Asked at an annual meeting of shareholders whether Citigroup is too big to manage, Chairman Mike O'Neill said the task "is certainly harder" for its size and that the company has more years of work in a drive to reduce risk and complexity that started when the company was bailed out in the financial crisis.

"We are making progress, but we are not where we want to be," O'Neill said.

Chief Executive Mike Corbat said the bank is "a couple of years" from turning what he called an "amalgamation" of 35 local consumer banks around the world "into one truly global bank."

The issue of Citigroup's complexity took on renewed importance last month when the U.S. Federal Reserve rejected the company's bid for permission to pay a higher dividend and return $6.4 billion to shareholders through buybacks.
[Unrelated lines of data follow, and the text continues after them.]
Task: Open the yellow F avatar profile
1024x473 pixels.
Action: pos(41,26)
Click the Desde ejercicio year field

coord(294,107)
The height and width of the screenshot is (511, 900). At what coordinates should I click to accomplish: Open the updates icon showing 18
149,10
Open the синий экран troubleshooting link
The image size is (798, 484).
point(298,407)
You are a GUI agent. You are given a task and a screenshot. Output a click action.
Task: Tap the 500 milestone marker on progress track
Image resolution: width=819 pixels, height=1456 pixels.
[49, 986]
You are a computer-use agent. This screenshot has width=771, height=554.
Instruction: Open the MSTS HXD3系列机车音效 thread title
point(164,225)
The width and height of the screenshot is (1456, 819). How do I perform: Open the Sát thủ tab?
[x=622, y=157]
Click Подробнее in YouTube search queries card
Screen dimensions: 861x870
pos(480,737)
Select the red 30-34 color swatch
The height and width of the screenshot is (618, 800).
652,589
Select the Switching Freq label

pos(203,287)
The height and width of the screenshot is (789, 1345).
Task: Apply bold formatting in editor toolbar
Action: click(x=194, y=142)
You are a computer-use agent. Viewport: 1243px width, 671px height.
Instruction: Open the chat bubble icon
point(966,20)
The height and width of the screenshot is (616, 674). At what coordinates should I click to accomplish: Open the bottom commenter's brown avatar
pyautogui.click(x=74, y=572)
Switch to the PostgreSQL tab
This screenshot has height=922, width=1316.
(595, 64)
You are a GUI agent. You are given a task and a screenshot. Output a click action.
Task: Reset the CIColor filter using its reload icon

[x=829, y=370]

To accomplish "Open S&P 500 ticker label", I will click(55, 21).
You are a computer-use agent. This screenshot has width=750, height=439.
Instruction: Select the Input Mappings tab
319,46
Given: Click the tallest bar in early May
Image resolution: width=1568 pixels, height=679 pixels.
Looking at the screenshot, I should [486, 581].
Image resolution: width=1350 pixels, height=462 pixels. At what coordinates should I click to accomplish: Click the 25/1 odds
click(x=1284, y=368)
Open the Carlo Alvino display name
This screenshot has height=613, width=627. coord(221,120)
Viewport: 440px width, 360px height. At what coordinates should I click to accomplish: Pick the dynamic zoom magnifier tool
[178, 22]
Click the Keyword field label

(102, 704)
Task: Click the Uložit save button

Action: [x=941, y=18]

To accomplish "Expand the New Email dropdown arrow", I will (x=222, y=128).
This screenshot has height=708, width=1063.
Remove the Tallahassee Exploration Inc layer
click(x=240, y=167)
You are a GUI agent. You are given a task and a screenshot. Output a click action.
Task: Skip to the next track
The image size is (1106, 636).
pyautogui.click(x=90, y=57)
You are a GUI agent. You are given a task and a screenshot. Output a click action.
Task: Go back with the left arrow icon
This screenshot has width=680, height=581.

The Fed apparently turned down the capital plan because of multiple issues with Citigroup processes for managing its capital and testing risk in stressful scenarios, said Corbat, citing conversations with regulators. He and O'Neill said the rejection did not seem to reflect a disagreement with Citigroup's strategy or business model.

Corbat said Citigroup will spend more money on staff and information systems to upgrade its capital planning tools in time for the Fed's next annual review in early 2015. The spending will be funded through cost-cutting and productivity gains in other areas, he said.

Costs have been a chronic problem for the company and Corbat has told executives reducing expenses is their number one priority.

He said at Tuesday's meeting he recently gave executives six different sets of assignments to improve the company's business processes and eliminate unnecessary steps. The executives will give the board of directors a progress report this summer.

O'Neill acknowledged that the Fed's rejection of the capital plan had made it virtually impossible for Citigroup to meet a key performance goal set last year of delivering 2015 profits amounting to 10 percent of tangible common equity. O'Neill said he still believes the company is capable of that level of return but did not say when it could be reached.

"I have a lot of confidence in Mike and his management team," O'Neill said in the meeting. The chairman was the key force on the board in October 2012 in pushing out then-CEO Vikram Pandit and replacing him with Corbat, now 53.

O'Neill said, however, he expects directors will factor into Corbat's and other executives' pay this year their failure to win approval of the capital plan.

The company said 84.6 percent of shareholders had endorsed the company's executive pay for 2013, by a preliminary count, down from 92 percent shareholder approval a year ago. The compensation process was overhauled after failing in a 2012 vote with only 45 percent approval.